TO DO = Nothing but the lines from the first line of the records through the line with "Given: Pick Abu Dhabi (878) from country list" should be output, exactly as written and free of pictures.

DATASET =
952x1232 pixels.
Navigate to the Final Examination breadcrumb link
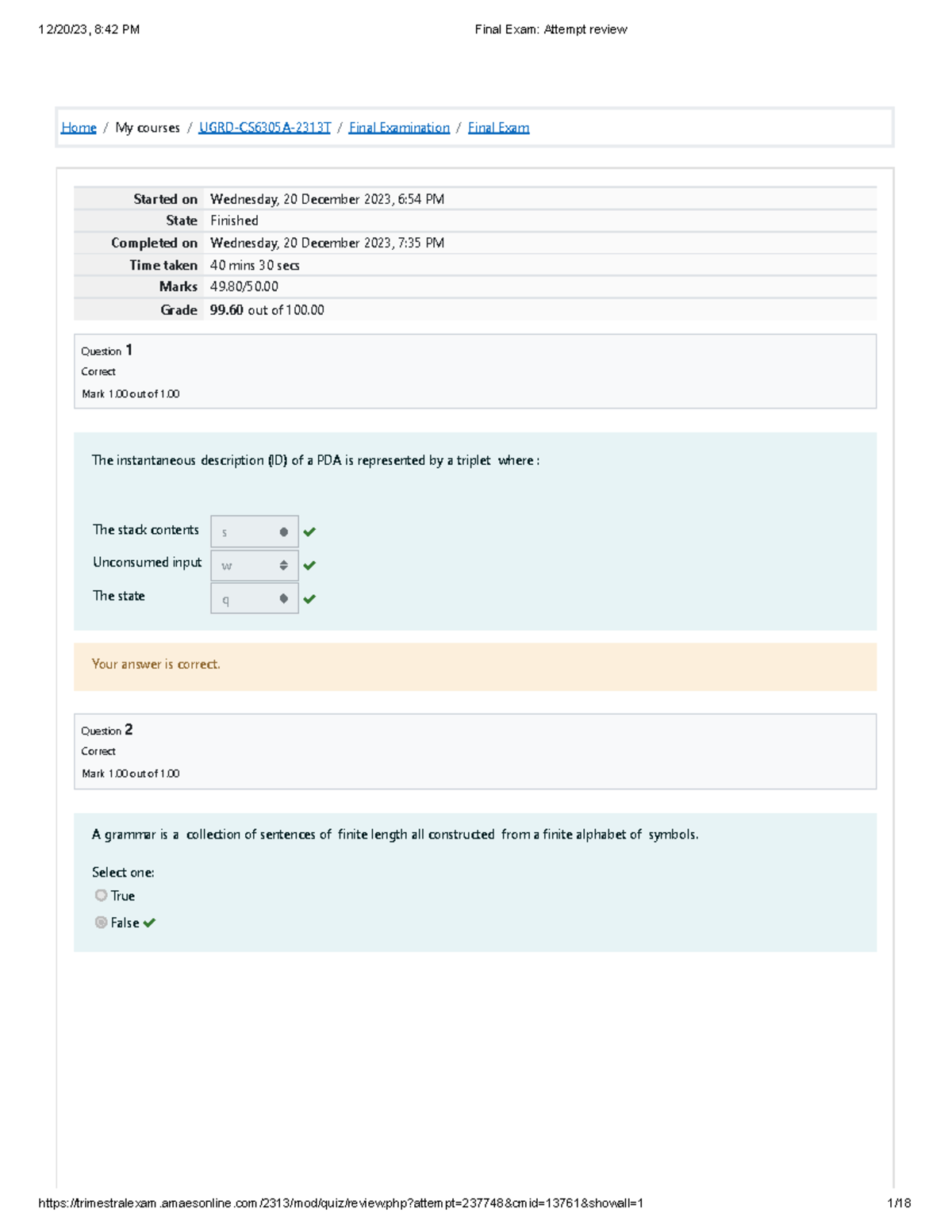pyautogui.click(x=399, y=128)
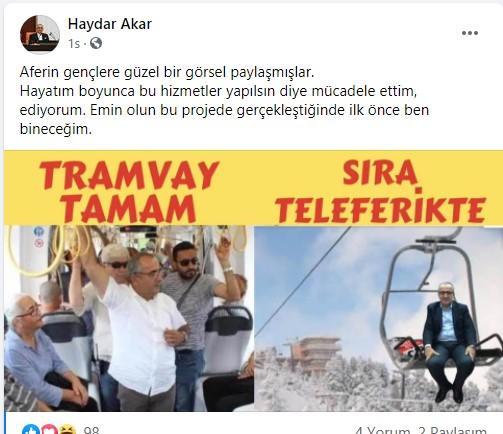This screenshot has width=503, height=434.
Task: Click the TRAMVAY TAMAM headline text
Action: tap(129, 191)
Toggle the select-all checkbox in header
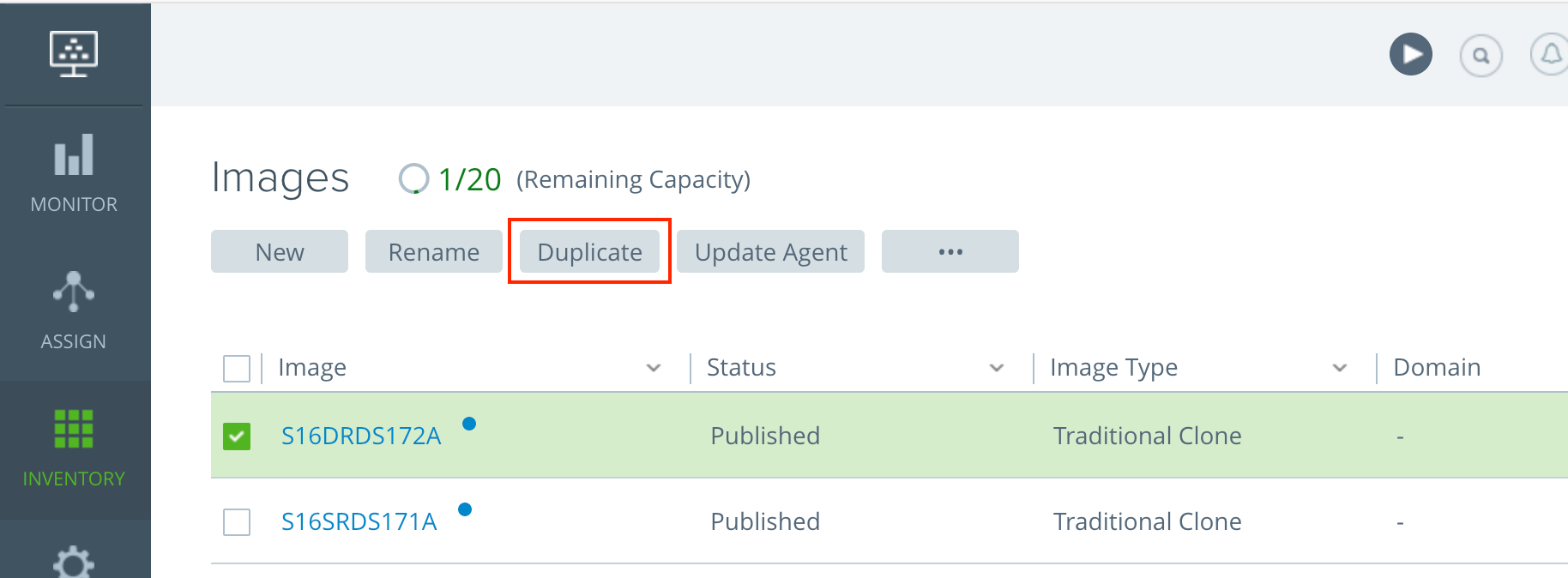 pos(237,368)
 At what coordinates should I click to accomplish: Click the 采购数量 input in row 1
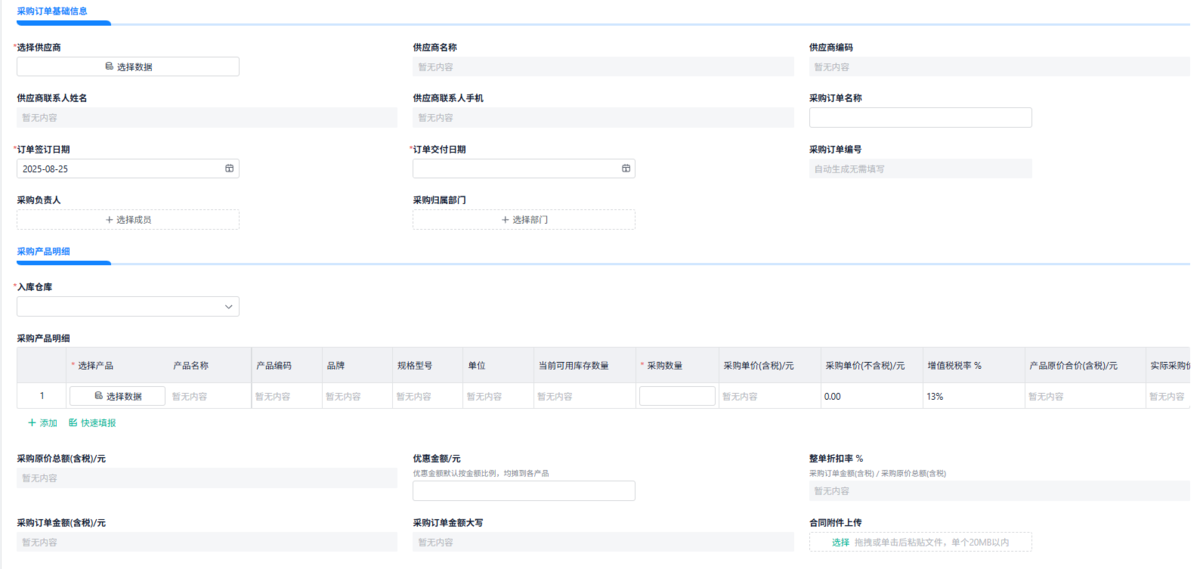(x=677, y=396)
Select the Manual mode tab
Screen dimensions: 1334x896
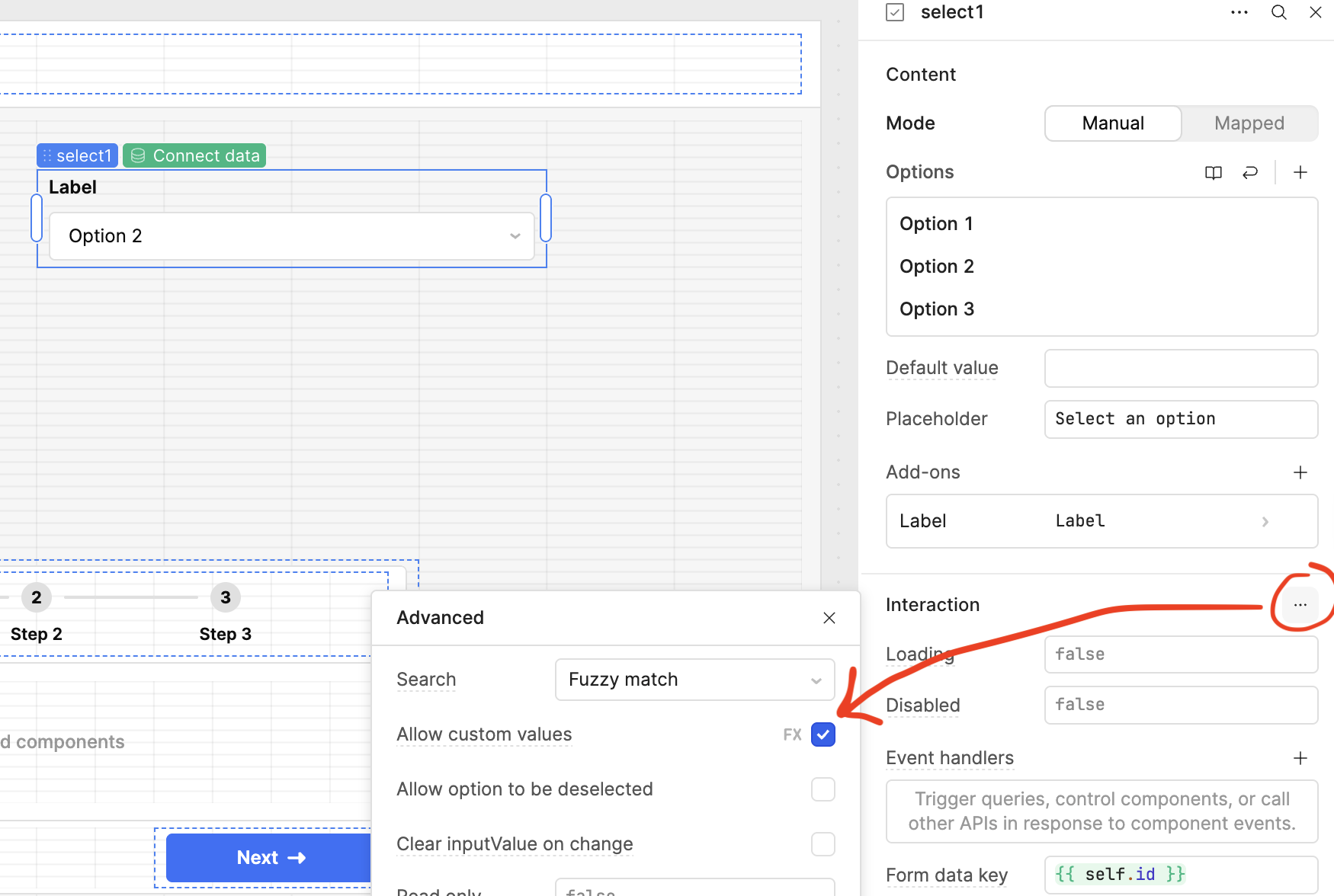click(x=1113, y=123)
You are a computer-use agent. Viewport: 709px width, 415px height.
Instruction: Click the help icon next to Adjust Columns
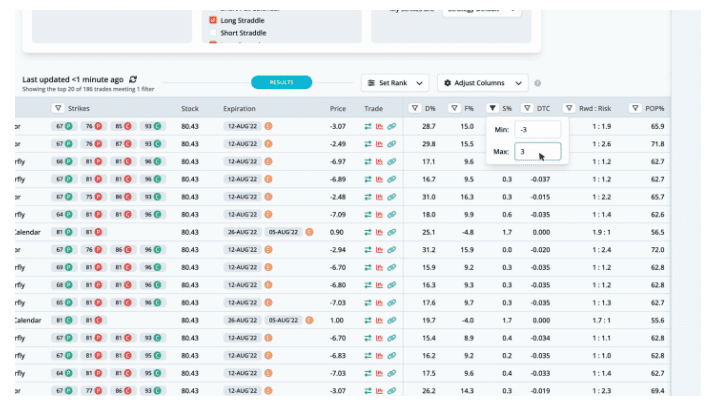tap(537, 84)
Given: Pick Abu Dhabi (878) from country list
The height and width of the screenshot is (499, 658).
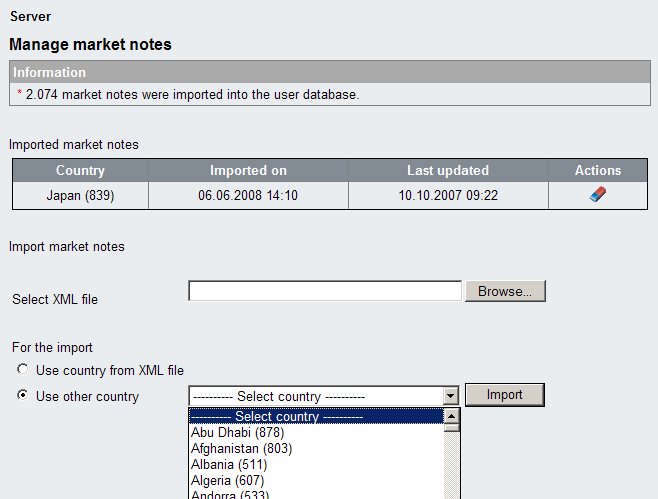Looking at the screenshot, I should tap(237, 433).
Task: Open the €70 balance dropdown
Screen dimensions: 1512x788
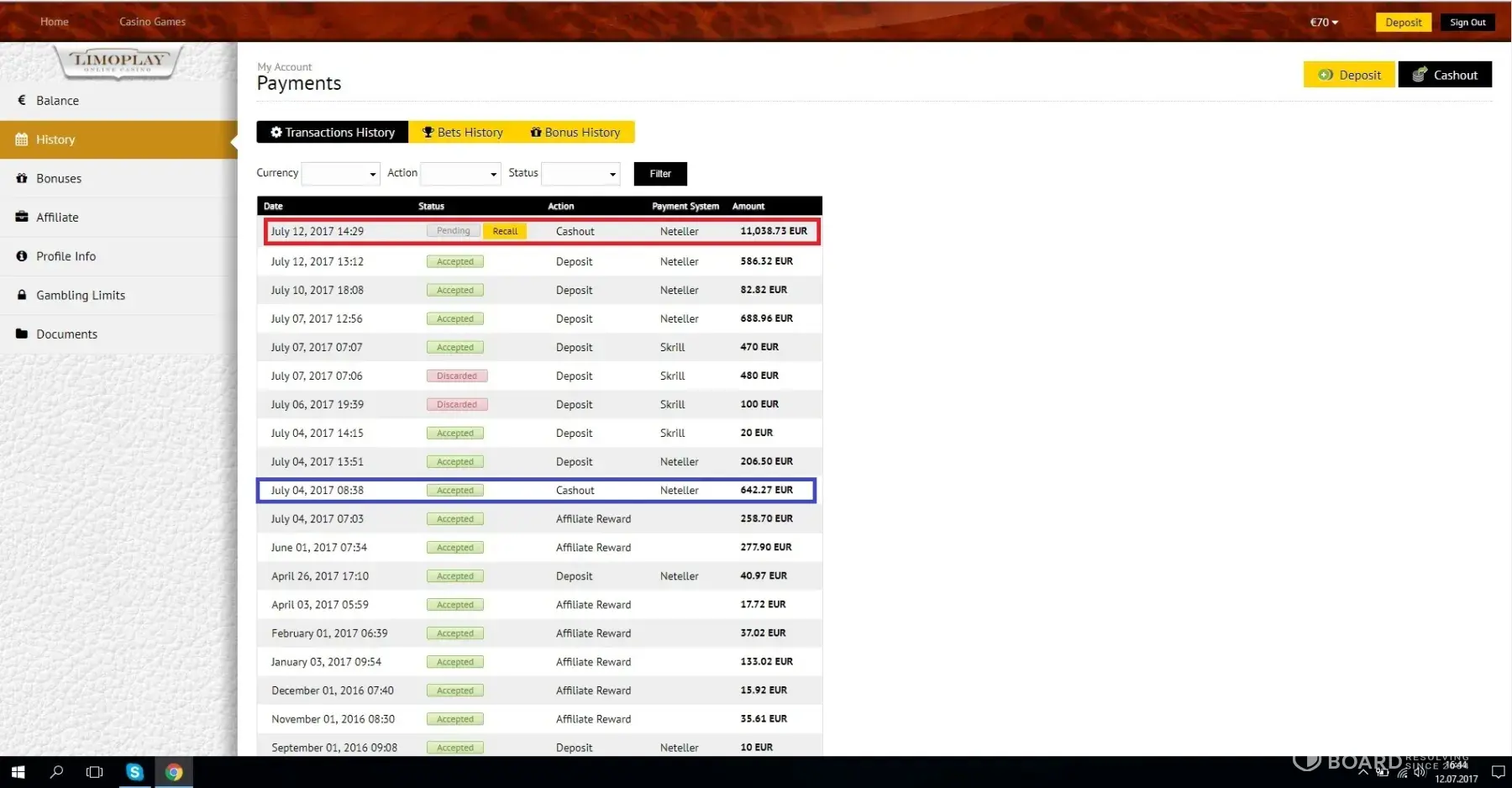Action: [x=1324, y=23]
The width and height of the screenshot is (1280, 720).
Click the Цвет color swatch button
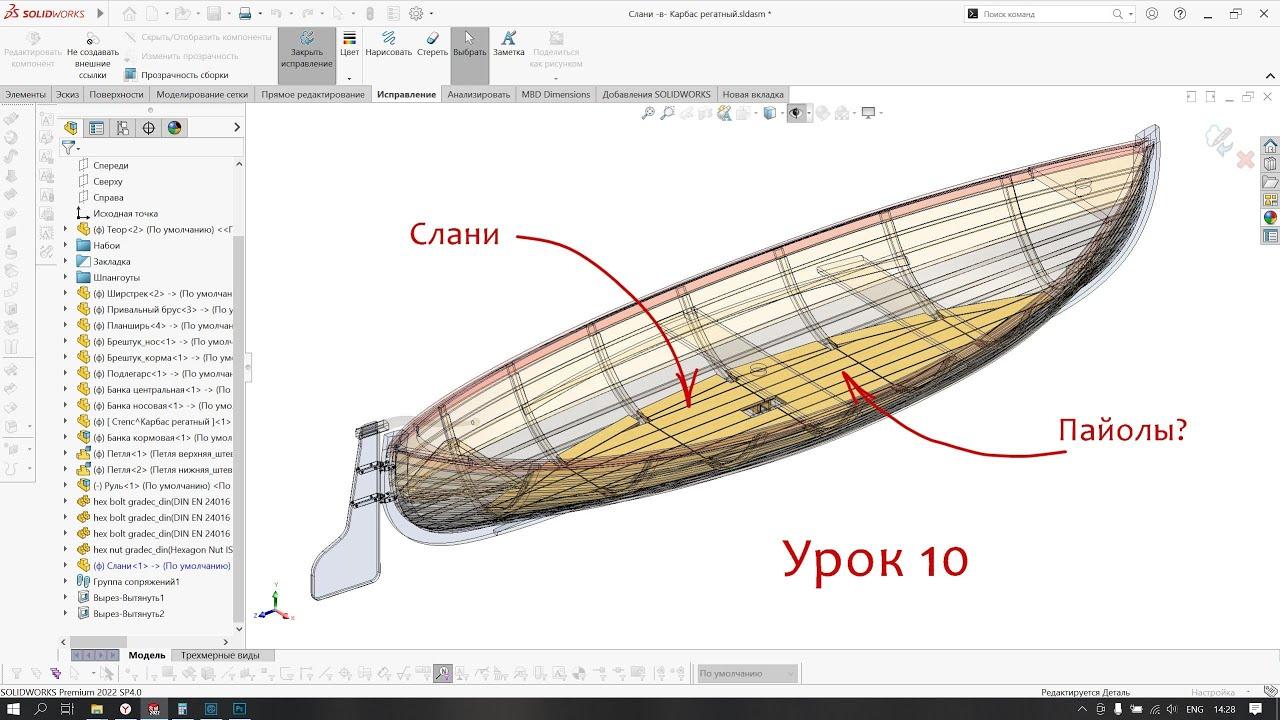click(349, 44)
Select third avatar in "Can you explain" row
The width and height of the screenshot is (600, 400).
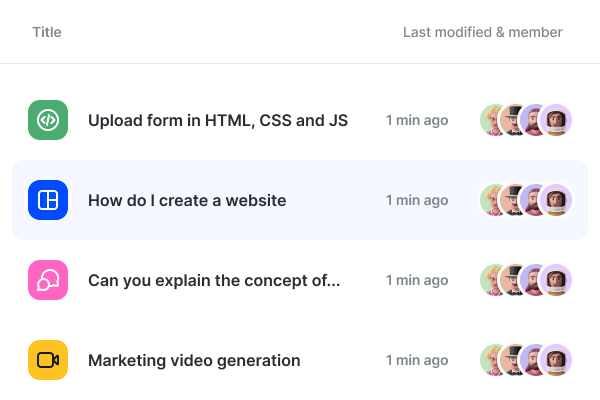point(536,280)
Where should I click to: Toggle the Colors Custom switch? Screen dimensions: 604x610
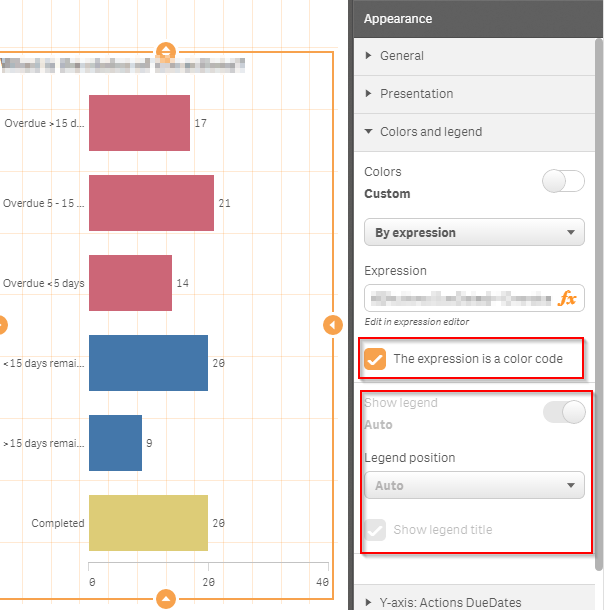coord(562,181)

RESPONSE TO THIS EXERCISE =
952x1232 pixels.
Navigate to the Final Examination breadcrumb link
pyautogui.click(x=399, y=128)
This screenshot has width=503, height=434.
Task: Click the TRAMVAY TAMAM headline text
Action: tap(129, 191)
Toggle the select-all checkbox in header
 pos(237,368)
 At what coordinates should I click to accomplish: Click the 采购数量 input in row 1
(x=677, y=396)
Select the Manual mode tab
Screen dimensions: 1334x896
click(x=1113, y=123)
You are a computer-use agent. Viewport: 709px width, 415px height.
Instruction: Click the help icon next to Adjust Columns
tap(537, 84)
Given: Pick Abu Dhabi (878) from country list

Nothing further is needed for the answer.